• INSTRUCTIONS FOR THE TASK: Copy all records exactly, excluding images.

(Collected data)
-=-=-=-=-

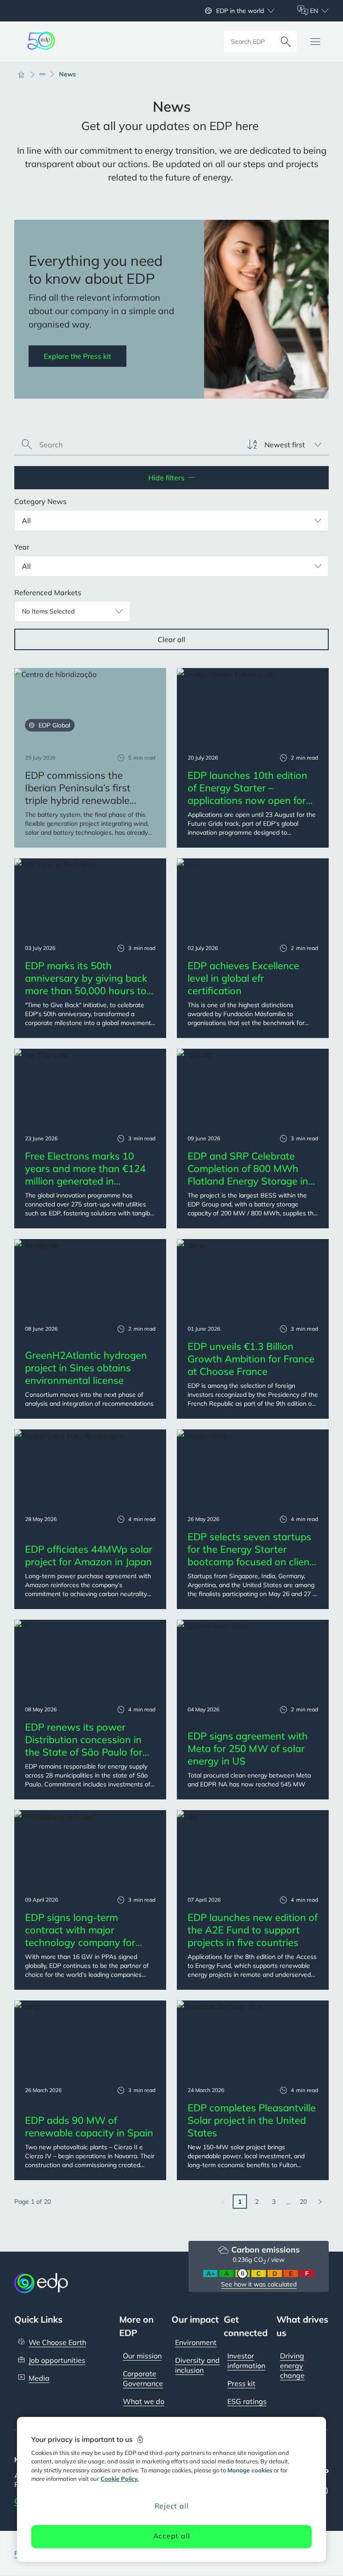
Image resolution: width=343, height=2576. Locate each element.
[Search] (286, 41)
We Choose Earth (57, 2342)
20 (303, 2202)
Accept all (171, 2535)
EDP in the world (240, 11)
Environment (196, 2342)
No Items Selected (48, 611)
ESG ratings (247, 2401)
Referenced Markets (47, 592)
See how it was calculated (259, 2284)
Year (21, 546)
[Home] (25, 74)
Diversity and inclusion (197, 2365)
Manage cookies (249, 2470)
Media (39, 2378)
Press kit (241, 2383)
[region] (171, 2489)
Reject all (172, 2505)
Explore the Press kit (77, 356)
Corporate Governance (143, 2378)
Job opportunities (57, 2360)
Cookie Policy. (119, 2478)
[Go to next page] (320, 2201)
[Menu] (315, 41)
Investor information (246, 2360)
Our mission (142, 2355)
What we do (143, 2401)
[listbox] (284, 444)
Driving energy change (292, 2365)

-=-=-=-=-

• REPLY:
Image resolution: width=343, height=2576. Locate each element.
[Search] (286, 41)
We Choose Earth (57, 2342)
20 (303, 2202)
Accept all (171, 2535)
EDP in the world (240, 11)
Environment (196, 2342)
No Items Selected (48, 611)
ESG ratings (247, 2401)
Referenced Markets (47, 592)
See how it was calculated (259, 2284)
Year (21, 546)
[Home] (25, 74)
Diversity and inclusion (197, 2365)
Manage cookies (249, 2470)
Media (39, 2378)
Press kit (241, 2383)
[region] (171, 2489)
Reject all (172, 2505)
Explore the Press kit (77, 356)
Corporate Governance (143, 2378)
Job opportunities (57, 2360)
Cookie Policy. (119, 2478)
[Go to next page] (320, 2201)
[Menu] (315, 41)
Investor information (246, 2360)
Our mission (142, 2355)
What we do (143, 2401)
[listbox] (284, 444)
Driving energy change (292, 2365)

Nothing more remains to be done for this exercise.